As nonprofit leaders, the challenges and emotional toll can sometimes be overwhelming. Many of my clients have confided they feel as if they are living out the old trope: It’s lonely at the top.
But they are not. It may feel that way… but it’s only a perception.
Often, leaders wrongly assume they are all alone and are not supposed to talk about what they are experiencing. But if you say to your board or to your colleagues, “I am having a hard time,” you are demonstrating vulnerability — that is being a leader.
Take Active Steps
Thankfully, there are several steps you can take throughout your day in pursuit of greater calm. I rely on many (sometimes all) of these insights and actions as the situation demands:
#1. You are not your thoughts.
It’s easy to get lost in a whirlwind of negative thinking — our ego is always telling us stories. When we start to feel that whirling dervish of thought and emotion, we need to reframe what’s going on and separate our thoughts from the truth.

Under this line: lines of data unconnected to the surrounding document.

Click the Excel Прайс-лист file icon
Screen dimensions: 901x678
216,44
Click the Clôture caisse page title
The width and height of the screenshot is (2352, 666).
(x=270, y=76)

Recently, one of my clients was notified by her board of an unexpected Executive Committee meeting. She said to me, “Oh my god, is my board going to fire me?” I said, “Where is the truth in that?” (There was none.)

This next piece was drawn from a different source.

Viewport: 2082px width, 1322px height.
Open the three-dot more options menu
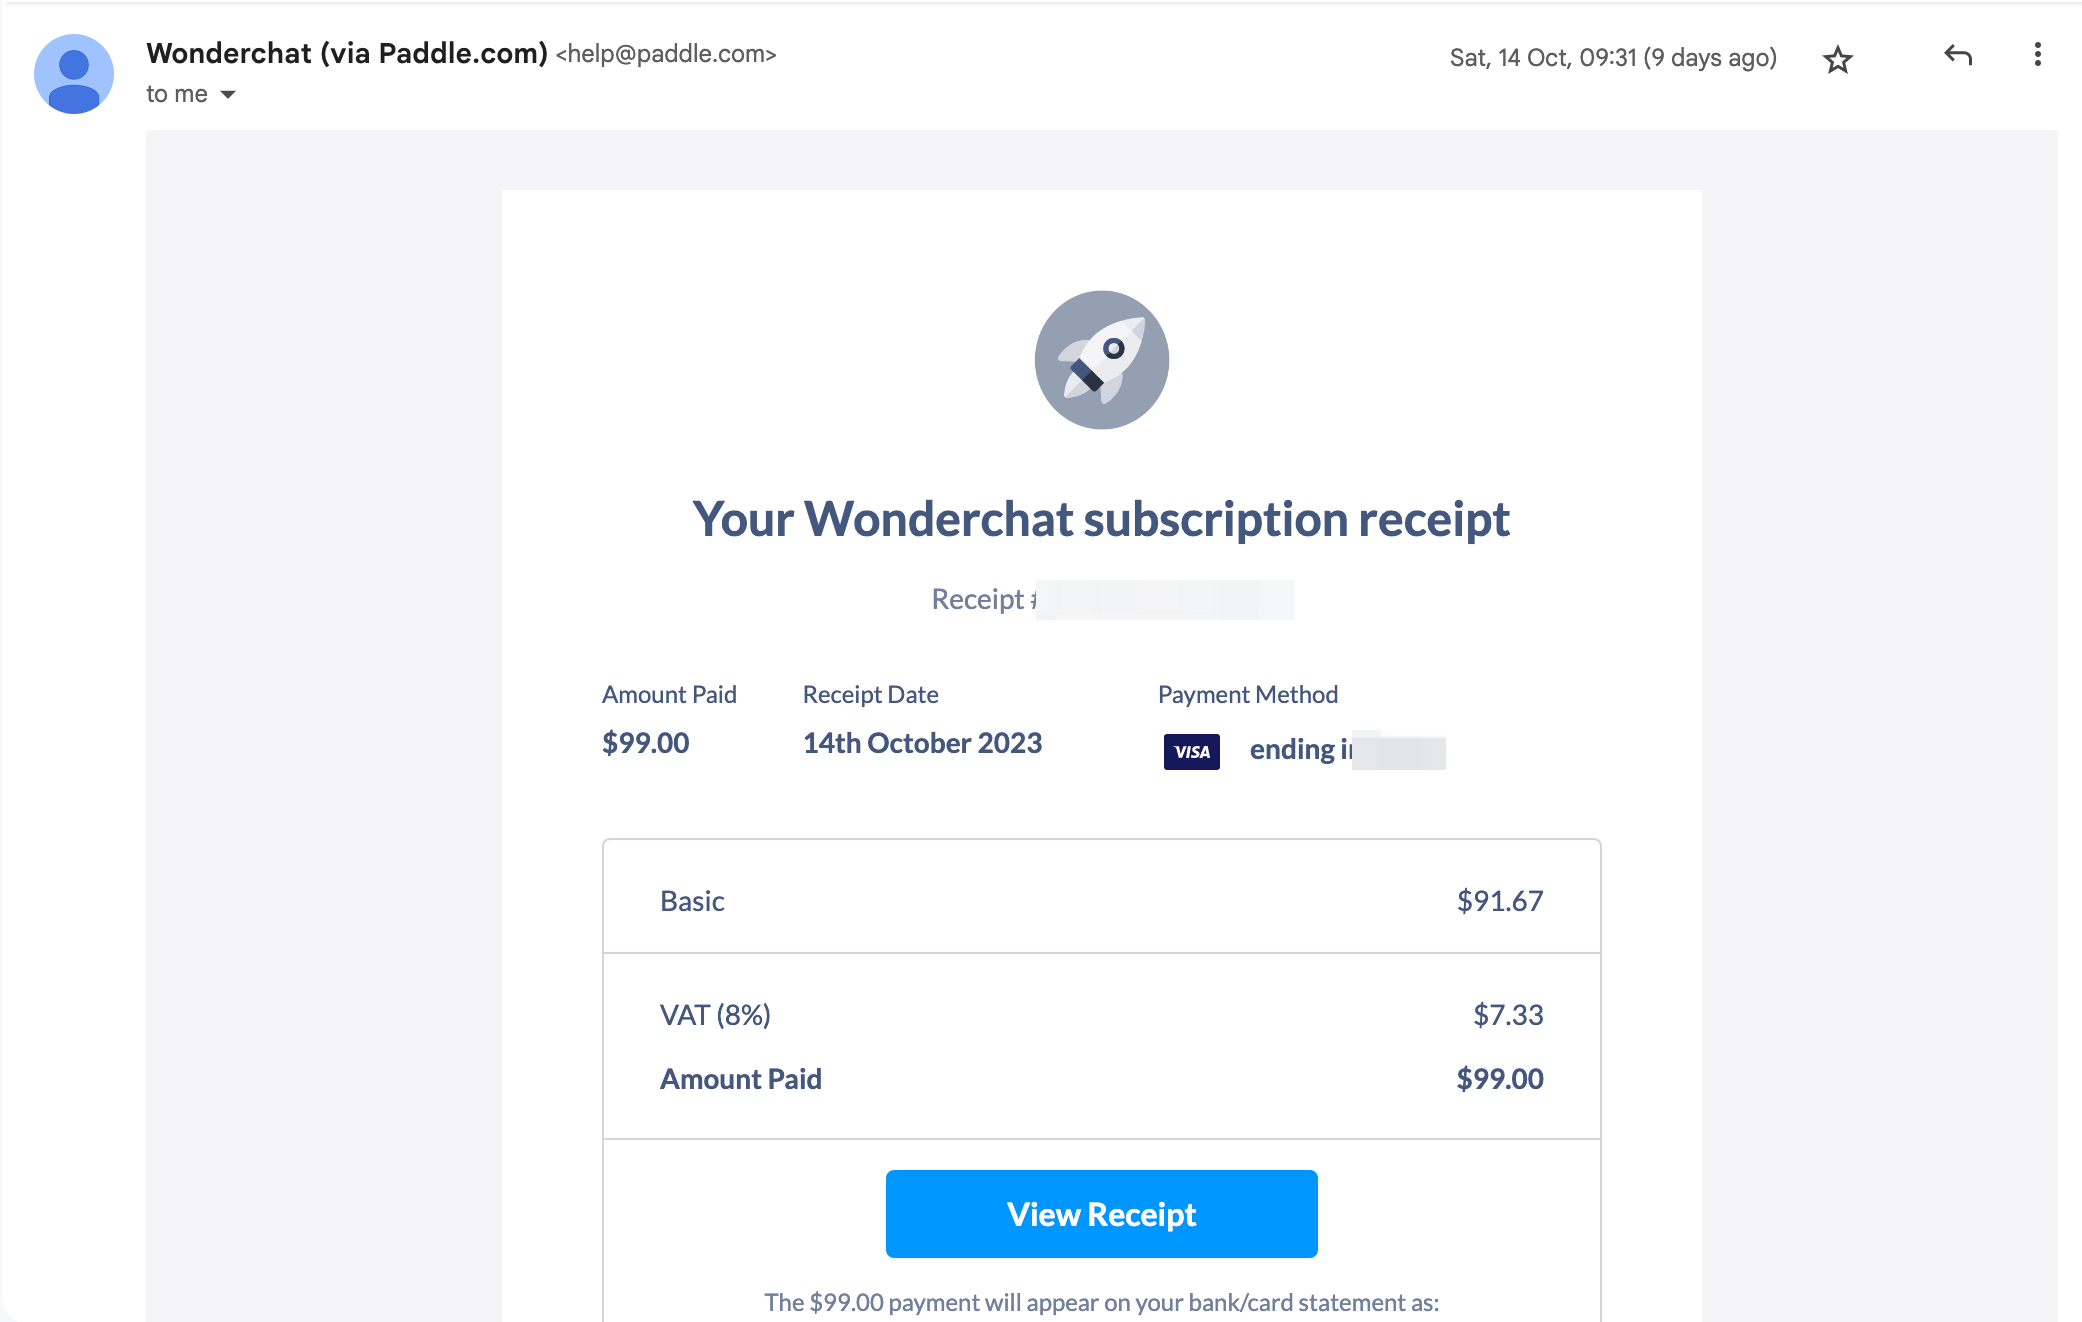tap(2037, 55)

The surest way to take power from a negative emotion is to name it: “Oh, I’m feeling anxious about this upcoming meeting.” That immediately lessens its impact and gives you the mental space to step back and rebalance.
#2. Put your catastrophic thoughts on trial.

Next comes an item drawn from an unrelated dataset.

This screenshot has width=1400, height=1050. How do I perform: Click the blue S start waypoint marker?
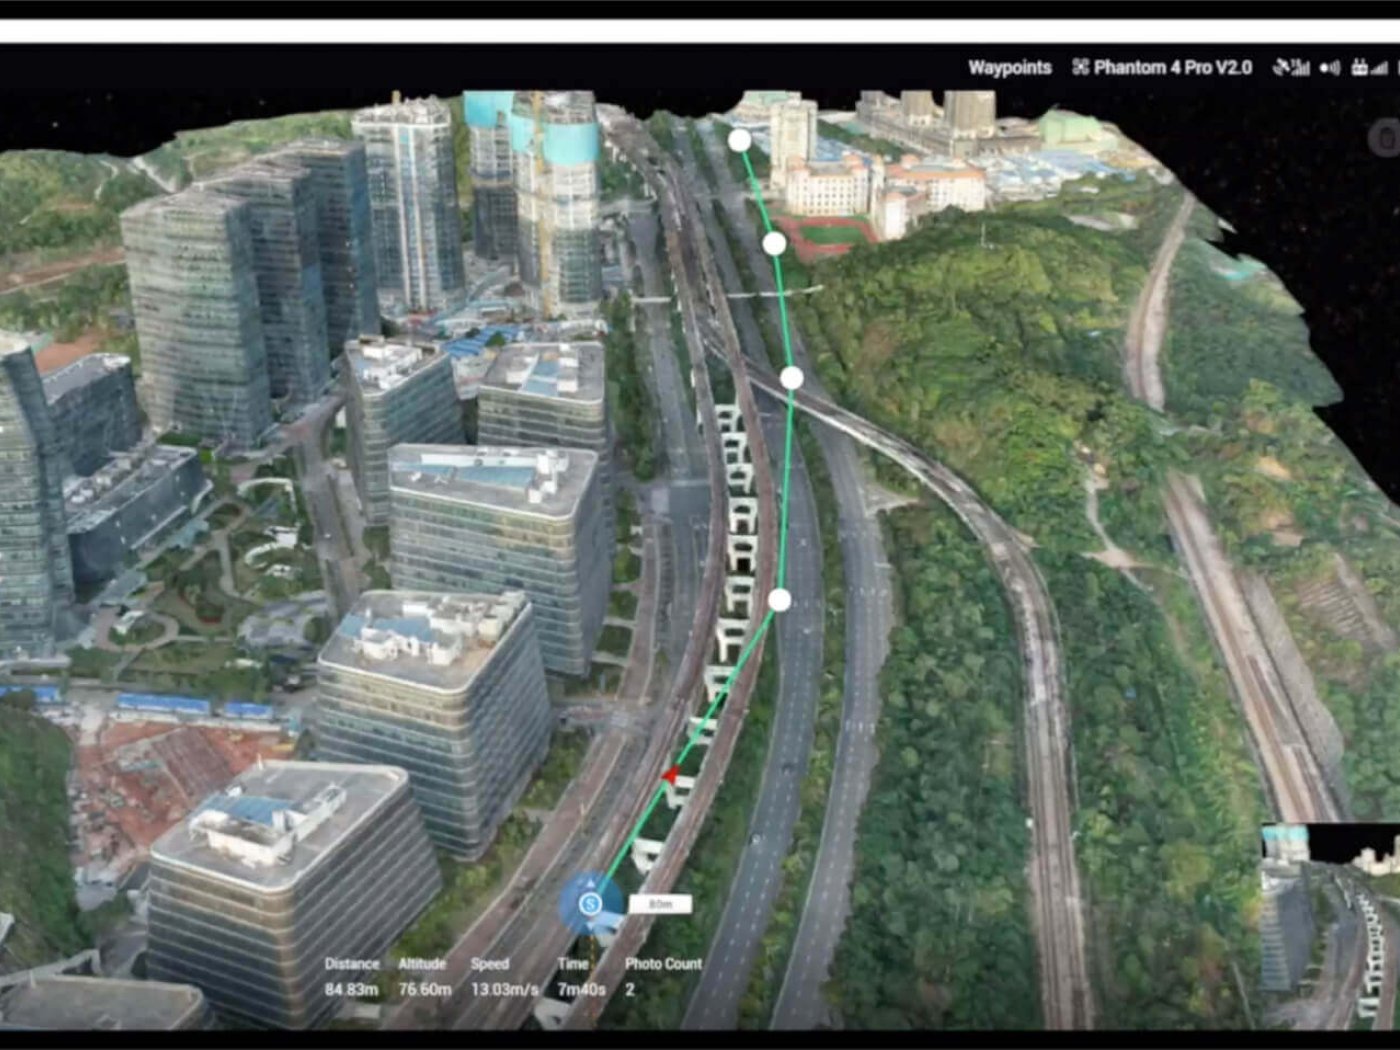[590, 904]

Some of my thoughts while traveling were, “What if the flight never takes off and I have to spend the night at JFK with my dog? What if we arrive too late and Andrea can’t pick me up and I’m stuck in Albuquerque? What if Shiva shits all over the terminal?”
My mind went on a mad spiral of possible catastrophes. So I invited each of these scenarios to sit down and have a cup of tea with me. Then I looked at each one for any evidence.
Along the way, I was able to separate my emotions from the facts. That gave me the clarity to call bullshit on the fantasies and scenario plan for the real-life possibilities.
Above all, you have to have confidence that you will figure things out as they evolve.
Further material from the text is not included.